Common denominator in all three is that they died with someone next to
them. Mr. See and the housekeeper. My grandfather and his family. Treya
Wilber and her family. What does that mean? Must we spend our last
breaths with someone there, showing us that they care? That our lives
meant something to someone? So we can see our legacy at the moment of
our death? Maybe it's not for the man who's dying, but for those he
leaves behind. We think we need to comfort him.
I am not saying that I don't care about my life meaning something to
someone else. I absolutely do care. That's one of my 'things' approval
and identity determined by outside sources. But if we toil all our lives
to serve and have absolute and honest faith that death is not the end,
why do we need someone there at that very moment? Can we have absolute
certainty about death without going through it?
I feel as though my questions would send me back to remedial
spirituality class (ha!) but this is the first time I truly feel that
I have to know the answers. I've asked them before and claimed that I
wanted to or already knew the answers, but I didn't. I realize that I
have no freakin' idea about any of it.


My response:

Rose wrote a poem, "Truth", which contained the lines:

Ah, Truth is a wonderful thing,
But a longely thing

The poem ends with the lines:

But here it is, night . . .
And Truth is too thin a blanket.

We come to the search for the Truth with all sorts of preconceptions about what the Truth will give us. We think the Truth will bring us happiness...or if not happiness, at least peace. We think that the Truth will innoculate us against suffering. We think that the Truth will protect us from all the human fears that we have about being alone . . . especially in the face of death.

But Rose and other spiritual teachers explicitly warn us against carrying these preconceptions about the "payoff" of the Truth. Truth is a thin blanket: it will not necessarily spare you from grief and fear, even grief for yourself and the ending of your own life. (I say, "not necessarily", because, who knows? Maybe it will. And then again, maybe it won't.)

So I'm not entirely sure it's a reasonable expectation to assume that you will face your death with utter equanimity. The Buddha promised an end to _suffering_, but that just means you are no longer identified with experience. There will still be _pain_, including emotional pain.

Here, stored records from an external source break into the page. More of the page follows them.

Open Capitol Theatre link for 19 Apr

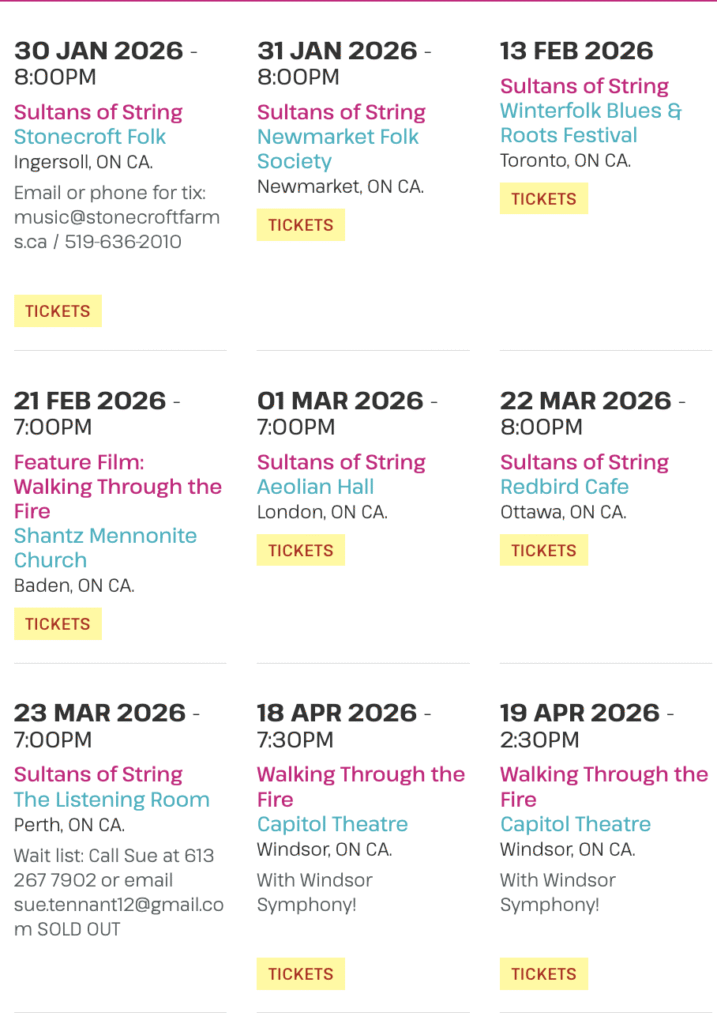tap(575, 824)
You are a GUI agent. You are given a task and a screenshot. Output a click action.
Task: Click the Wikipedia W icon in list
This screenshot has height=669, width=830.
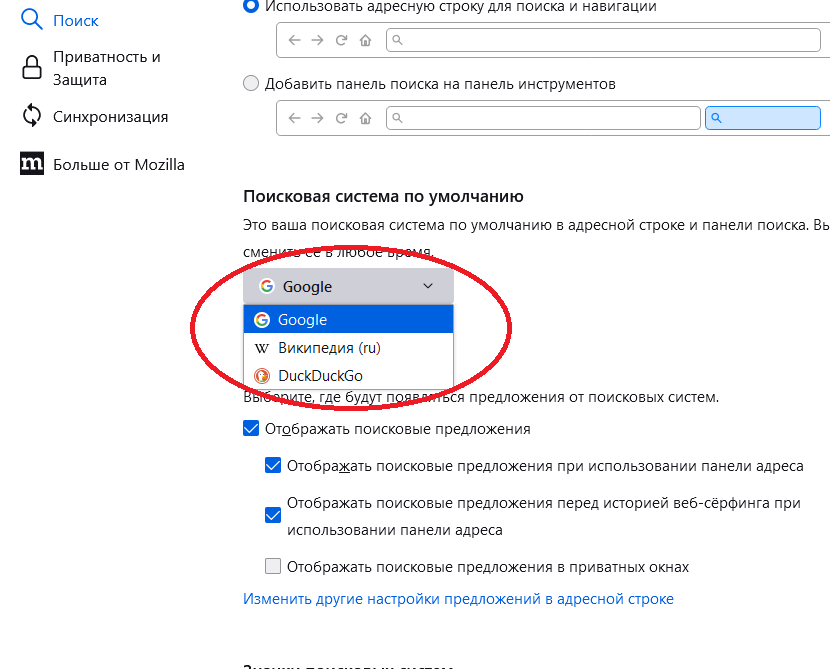(262, 348)
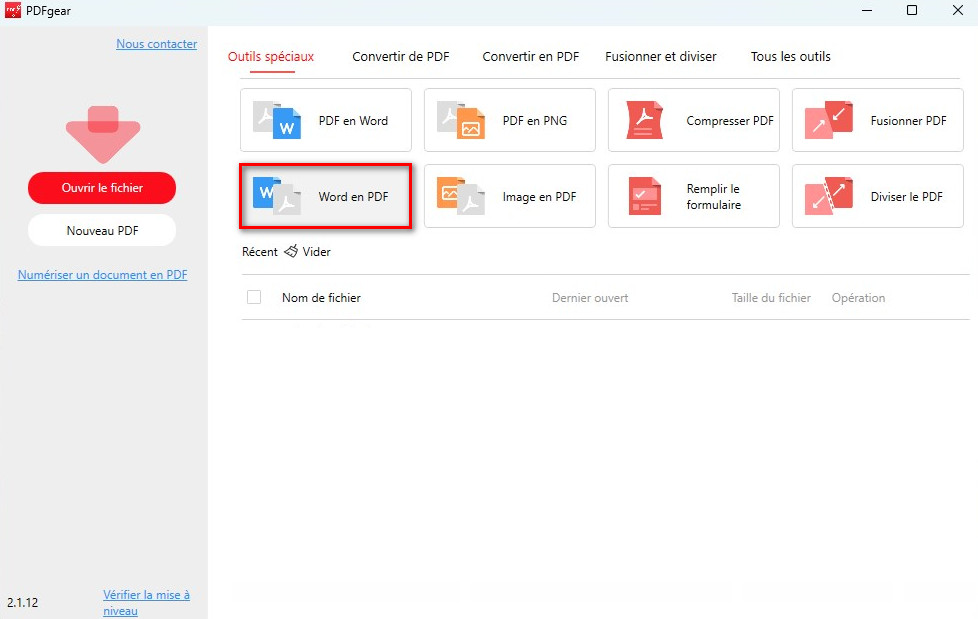Open the Tous les outils tab
Screen dimensions: 978x619
tap(789, 57)
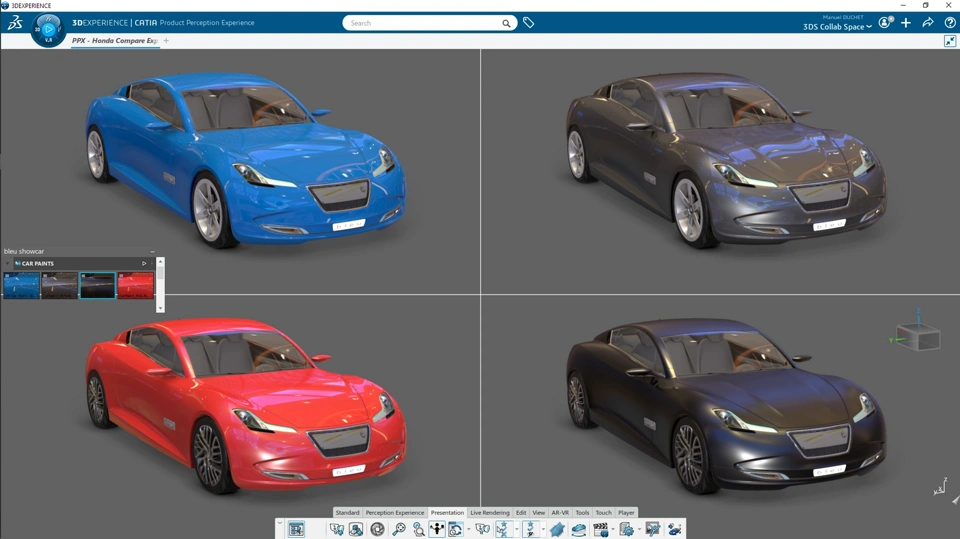Click the share arrow icon in top bar
960x539 pixels.
point(928,23)
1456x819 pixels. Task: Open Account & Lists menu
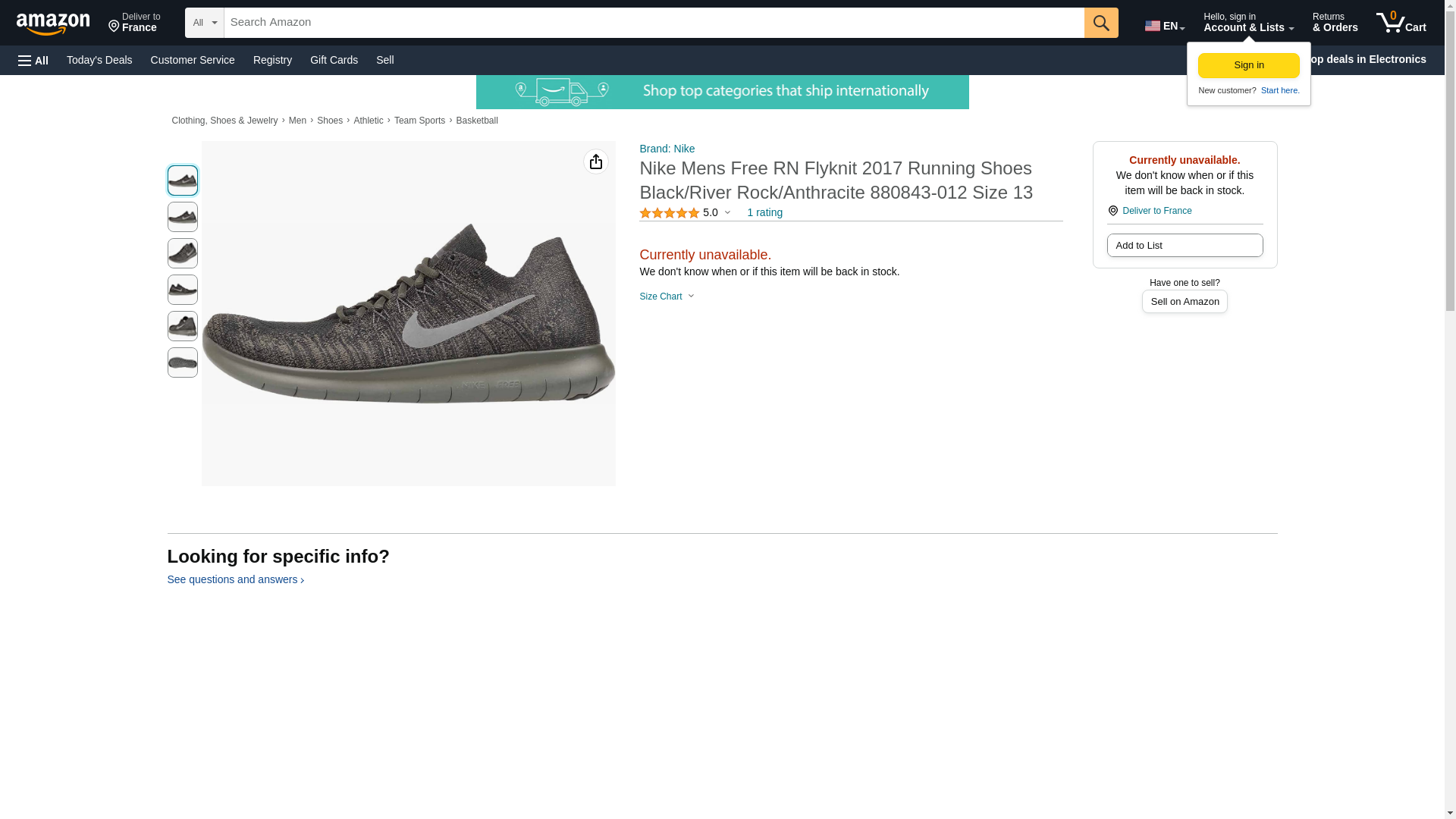coord(1247,23)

Also, I don't think a consistent desire for human companionship at the end of life is in any way an indictment of one's spiritual preparedness. You might think, "Oh, if I was spiritually fit, I shouldn't need any hand-holding, I can face death alone." But, really, think about it: in the light of Death, you have a chance to see things as they are. Trivial things appear trivial, and important things appear important. In that moment, _what_ _else_ on this planet would seem important to you, except connection to other human beings? Dying people look to other people, not because they lack a spiritual perspective, but precisely _because_ they have a spiritual perspective.

The best illustration that exists for all this is the end of Tolstoy's _The Death of Ivan Illych_. Ivan Illych's epiphany, and his final peace, comes when he makes that last connection with his son and his wife. Read it again -- my God, I've read it a hundred times and it never ceases to amaze me.